More stories from Liz Peterson

May 25, 2022
A delicious Thanksgiving dinner.

Creative Commons

A delicious Thanksgiving dinner.

Friendsgiving is an ever growing tradition with friends throughout PHS. Many students see it as a break during the busy holiday season. The bustling hurry with family and school can be relieved with a little fun and a lot of food.

Although most PHS students live with their families and celebrate holidays with them, a growing number of Friendsgiving traditions have been popping up. Senior Jace Bohlman is one of those students.

“I typically have Thanksgiving lunch with my family and one or two Friendsgiving dinners,” Bohlman said. “We almost always play games at both of these events.”

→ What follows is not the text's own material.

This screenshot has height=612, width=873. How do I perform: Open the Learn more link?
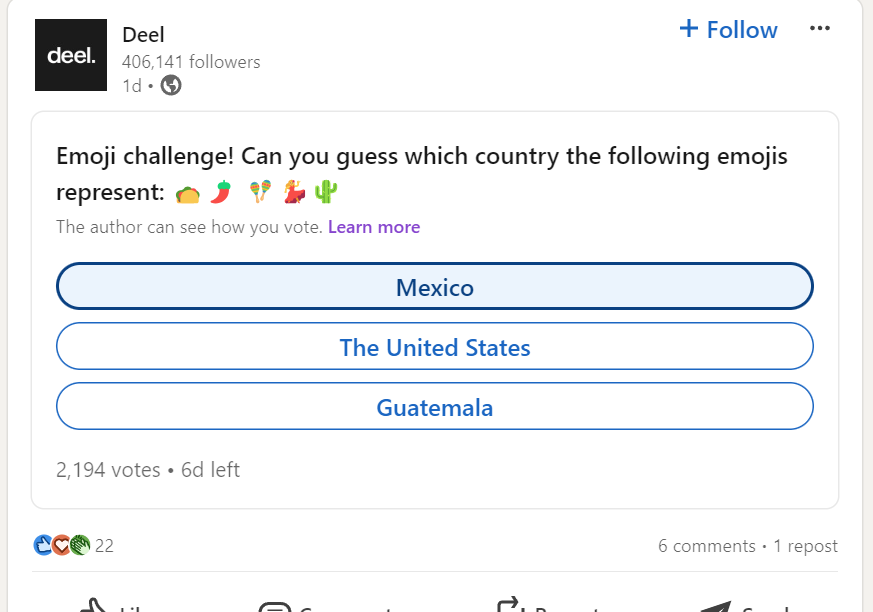[x=374, y=227]

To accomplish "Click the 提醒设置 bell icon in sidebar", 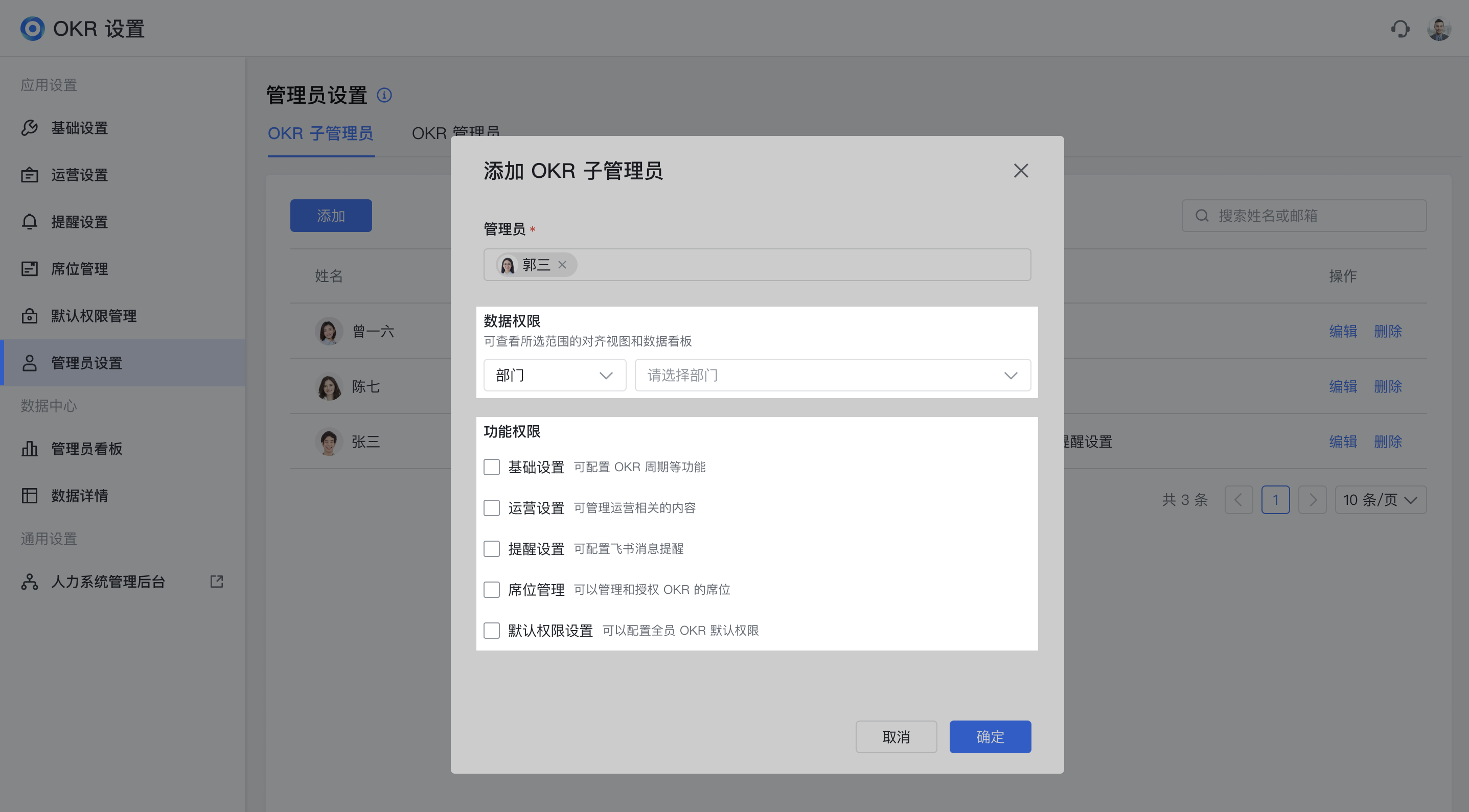I will (x=30, y=222).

Good food is one of the biggest parts of Thanksgiving. Whether it’s lunch, dinner or even breakfast, the food never seems to disappoint. A general rule for a Friendsgiving feast is the host makes the turkey and nothing more. Everything else is served potluck style. 

“For Friendsgiving, I always try to make some homemade bread rolls if I have the time,” Bohlman adds. “And Apples to Apples is typically my favorite to play at Friendsgiving.”

Another exciting part of Friendsgiving is the games and activities. Many people see these as a way to relax over Thanksgiving break.

“We usually go outside and play football or wrestle,” freshman Juan Torres said. “If it’s cold we go to the gym and play basketball instead.”

Although it may not look like it from the outside. These times with friends are an everlasting memory and will stay with you for many years to come. 

“The time with my family is important,” Torres says. “But hanging out with my friends, having good food, and making memories is what Thanksgiving is about for me.”

The time with my family is important. Hanging out with my friends, having good food, and making memories is what Thanksgiving is about for me.”

— Juan Torres

The tradition shows a bond between friends and often continues for many years, even after highschool.

“If you are thinking about making your own Friendsgiving, then go for it,” Bohlman says. “There are no rules, just another reason to get together and eat some good food.”